To give a popular example: Even if no one is taught to recognize words, more exercise to distinguish ‘that is not the word’ is also beneficial to recognize words. Rough feedback is better than no feedback.

In terms of overall performance comparison, the average detection rate of the enhanced model on the test set during 100 iterative training outperforms that of the original classifier, especially approximately during the training interval [20, 80] at the 100, 500, 2000, 8000 and 10,000 observation points. The ID-GAN framework using complementary and helpful information from the generative model significantly improves the detection performance of the original classifier. In comparison with the optimal model, the optimal classifier obtained using adversarial training is superior to the original classifier in terms of accuracy, precision, f1-score and other performance indicators, especially improving the detection performance of Probe and R2L attacks.

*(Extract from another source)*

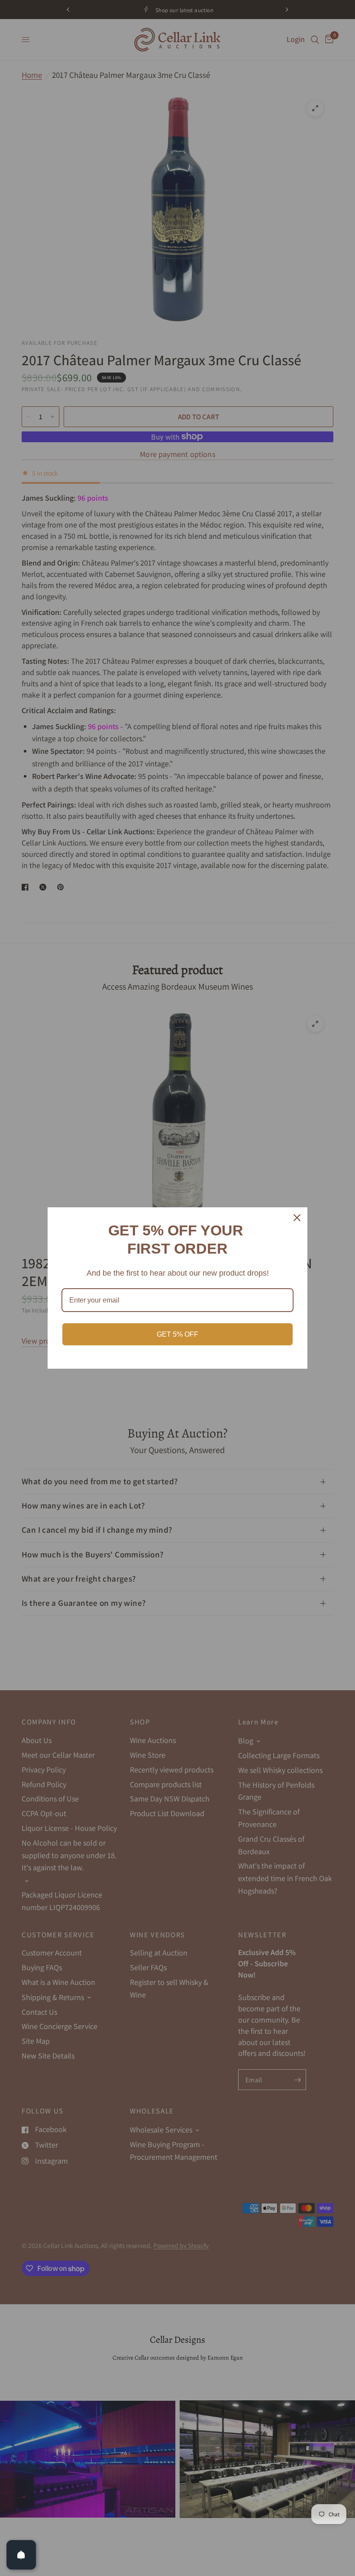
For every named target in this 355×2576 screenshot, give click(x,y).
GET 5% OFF (177, 1334)
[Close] (297, 1217)
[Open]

Hence, the ID-GAN framework via supervised adversarial training can enhance generalization of the original classifier in the performance of detecting attacks, and can be used as a framework to improve the performance of the intrusion detection classifier.

8 Conclusion and future work

In this paper, we first further transform GAN into a supervised learning approach, and propose an intrusion detection framework based on GAN using adversarial training to enhance the classifier. The ID-GAN framework continually generates the ‘fake’ labeled samples by using the generative model G, assists the classifier to improve the detection performance, and enhances the generalization of the original classifier. The approach proposed in this paper provides a feasible method to enhance the classifier. It also provides a new technology and area of thought for the research and practice in other related fields, such as botnet detection.

Similarly, the proposed approach may be under threats of training difficulties and lack of diversity in generated samples. As with other deep learning applications, there are still interpretation and self-adaption scientific problems. In future research, we will study the effect of the ID-GAN framework for other classifiers and further study the optimization training method. Furthermore, we will focus on the hyper parameters of ID-GAN framework, such as the value of n_times in prior training and the number of steps to apply to the classifier.